- VORLIEGENDER TEXT -
----
Die erste Himmler-Biographie:Das Monster

Weniger antisemitisch als antichristlich: In einer gründlichen Biographie zeigt Peter Longerich, dass der kontrollsüchtige Heinrich Himmler nicht austauschbar war.

Franziska Augstein

Als Deutschland in Schutt und Asche lag, konstatierte Hermann Göring: "Wenigstens zwölf Jahre gut gelebt!" So etwas hätte Heinrich Himmler nie gesagt. Der berief sich auf seine "Anständigkeit". Wie Peter Longerich zeigt, war es eins seiner Lieblingswörter.

Die erste Himmler-Biographie: Heinrich Himmler, 1938.

Heinrich Himmler, 1938.

(Foto: Foto: ap)

Berühmt wurde es durch Himmlers "Posener Rede", die er am 4. Oktober 1943 hielt und in der er den Massenmord so beschrieb: "Von euch werden die meisten wissen, was es heißt, wenn 100 Leichen beisammen liegen, wenn 500 daliegen oder wenn 1000 daliegen. Dies durchgehalten zu haben und dabei - abgesehen von Ausnahmen menschlicher Schwächen - anständig geblieben zu sein, das hat uns hart gemacht."
----
- DATENZEILEN -
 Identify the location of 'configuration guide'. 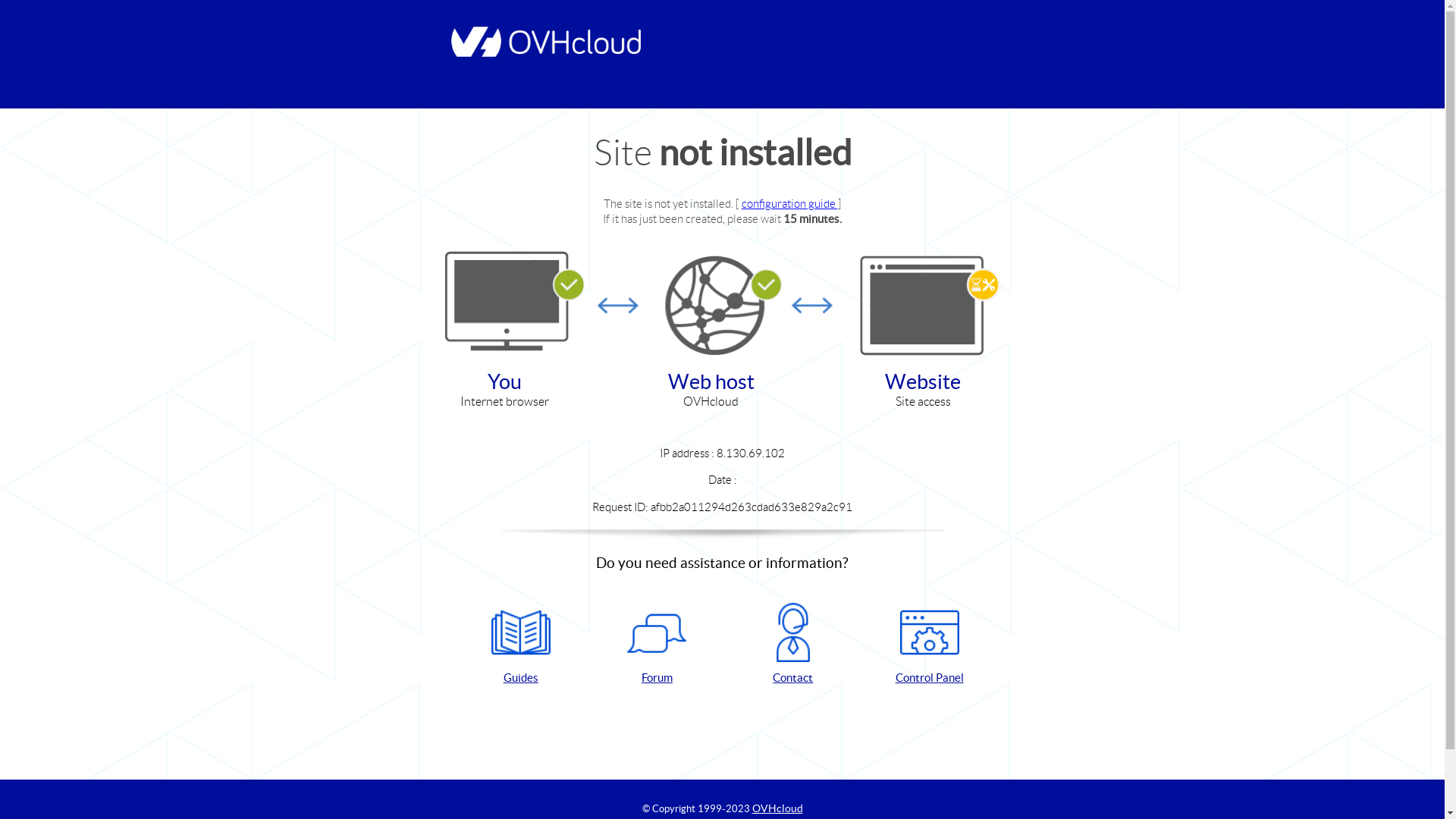
(789, 202).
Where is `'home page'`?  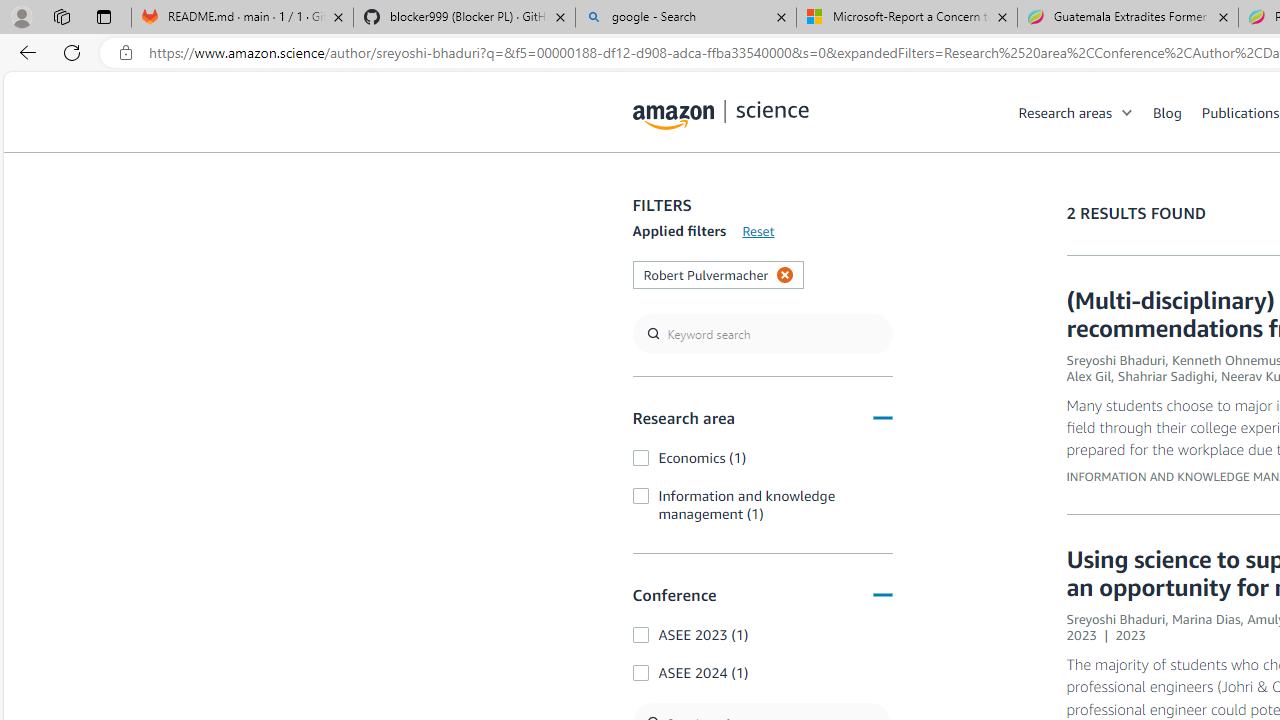 'home page' is located at coordinates (720, 110).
----
- VERLANGTE AUFGABE -
Kopierst du aus der Besprechung der Himmler-Biographie wortgetreu die Stelle, die mit „Die erste Himmler-Biographie:Das“ anfängt und bis einschließlich „nicht austauschbar war.“ weitergeht?

- FERTIGE ANTWORT -
Die erste Himmler-Biographie:Das Monster

Weniger antisemitisch als antichristlich: In einer gründlichen Biographie zeigt Peter Longerich, dass der kontrollsüchtige Heinrich Himmler nicht austauschbar war.